Stuenkel (2017, p. 9) ressalta, que para a maioria dos observadores, “o grupo que compõe o BRICS era díspar demais para formar uma categoria significativa – na mídia internacional, já era rotineiro ser descrito como “um quarteto díspar”, um “bando misto” ou um “grupo estranho”.

A despeito disso, o grupo vem mostrando evolução quando analisado em perspectiva cronológica, conforme demonstra a Figura 1. Com vistas a aprofundar a interação do BRICS, a partir de 2009 passou-se a realizar encontros anuais, que teve início com a Cúpula de Ecaterimburgo, na Rússia e alcançou o nível de Chefes de Estado/Governo. A II Cúpula, realizada em Brasília, em 2010, levou adiante esse processo. A III Cúpula ocorreu em Sanya, na China, em 2011 e demonstrou que a vontade política de dar segmento à interlocução dos países continuava presente. A III Cúpula reforçou a posição do BRICS como espaço de diálogo e concertação no cenário internacional. Ademais, ampliou a voz dos cinco países sobre temas da agenda global, em particular os econômico-financeiros e deu impulso político para a identificação e o desenvolvimento de projetos conjuntos específicos, em setores estratégicos como o agrícola, o de energia e o científico-tecnológico. A IV Cúpula foi realizada em 2012, em Nova Délhi. A V Cúpula ocorreu em Durban, na África do Sul, em 2013.

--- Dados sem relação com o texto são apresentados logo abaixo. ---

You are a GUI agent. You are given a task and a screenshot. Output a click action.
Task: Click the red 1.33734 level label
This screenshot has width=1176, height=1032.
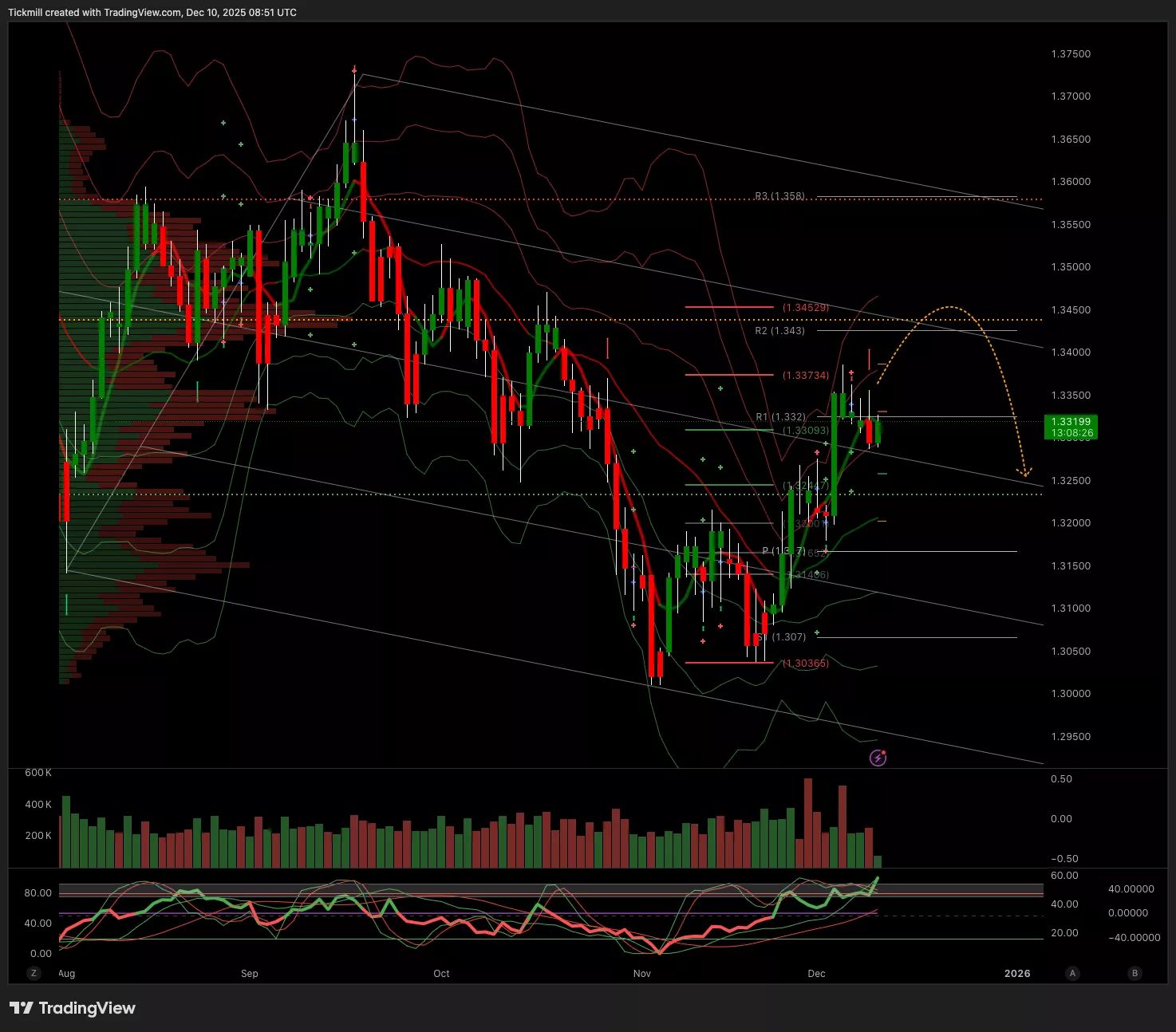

Os temas segurança alimentar, agricultura e energia também foram abordadas nas reuniões do agrupamento. As Cortes Supremas assinaram documento de cooperação e, com base nele, foi realizado, no Brasil, curso para magistrados dos BRICS.

Realizaram-se também, eventos buscando a aproximação entre acadêmicos, empresários, representantes de cooperativas, além de acordos entre os bancos de desenvolvimento. Os institutos estatísticos também se encontraram em preparação para a II e

a III Cúpulas e publicaram uma coletânea de dados6. Versões atualizadas da coletânea foram

lançadas por ocasião da Cúpula de Sanya e da Cúpula de Nova Délhi.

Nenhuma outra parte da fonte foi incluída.